>> Begin

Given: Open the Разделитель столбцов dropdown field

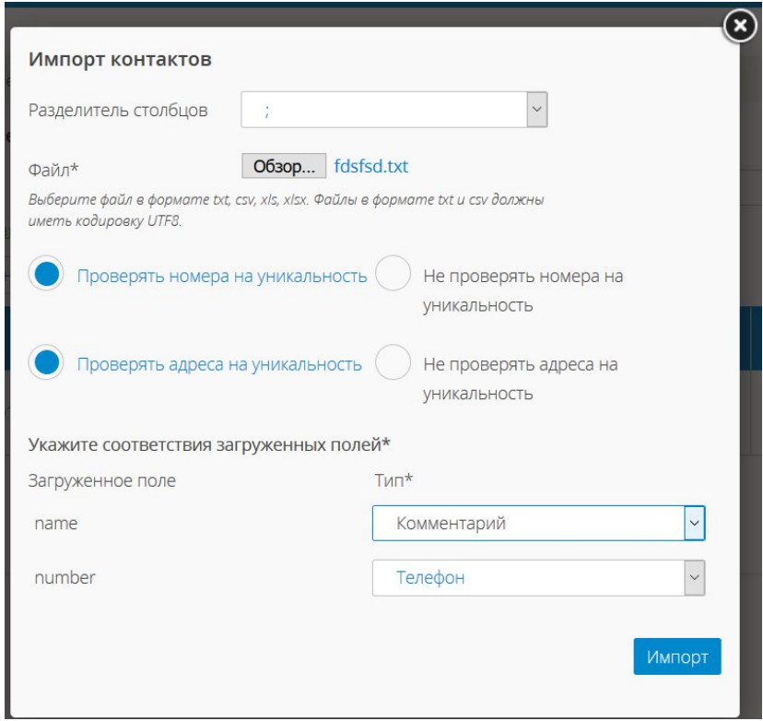Looking at the screenshot, I should click(x=382, y=111).
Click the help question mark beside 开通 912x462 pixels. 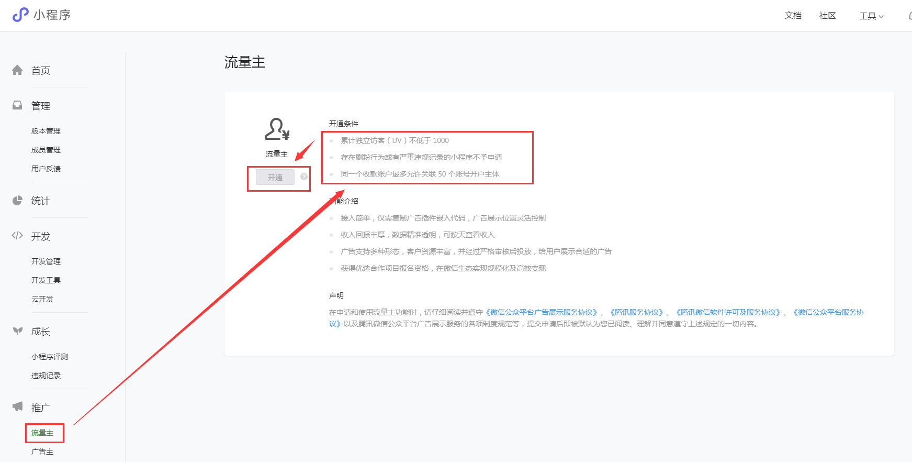pos(304,177)
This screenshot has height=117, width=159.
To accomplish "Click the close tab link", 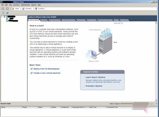I will point(117,23).
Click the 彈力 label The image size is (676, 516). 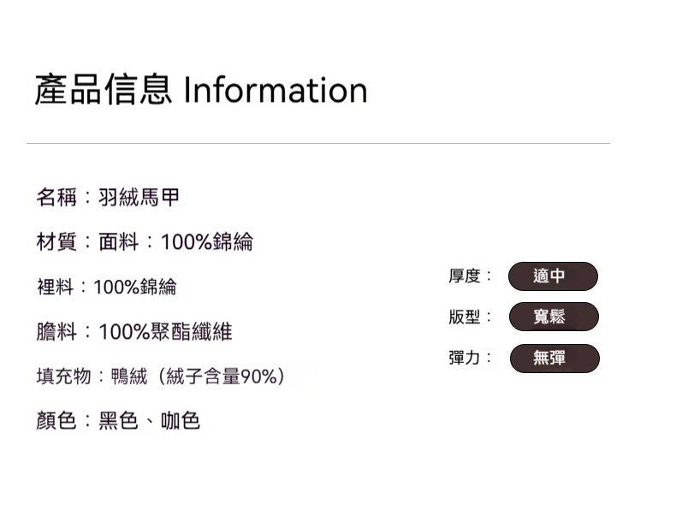[466, 358]
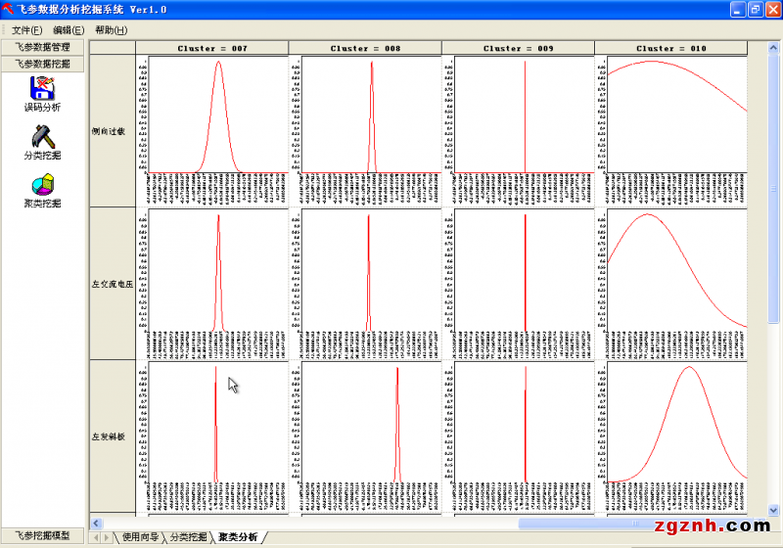This screenshot has width=783, height=548.
Task: Click the right tab scroll arrow
Action: coord(107,537)
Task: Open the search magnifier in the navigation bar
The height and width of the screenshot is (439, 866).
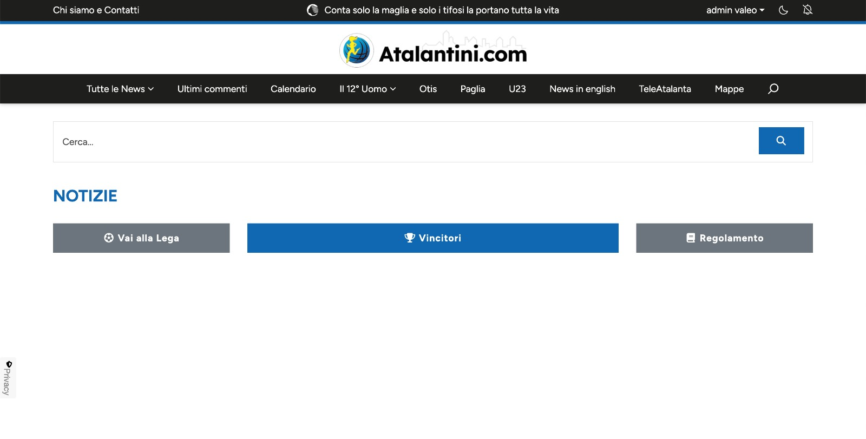Action: coord(773,89)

>> End

▸ **To do**
How many of the lines above contain the word "Open"? Reply with the number alone.

▸ **Solution to the exercise**
2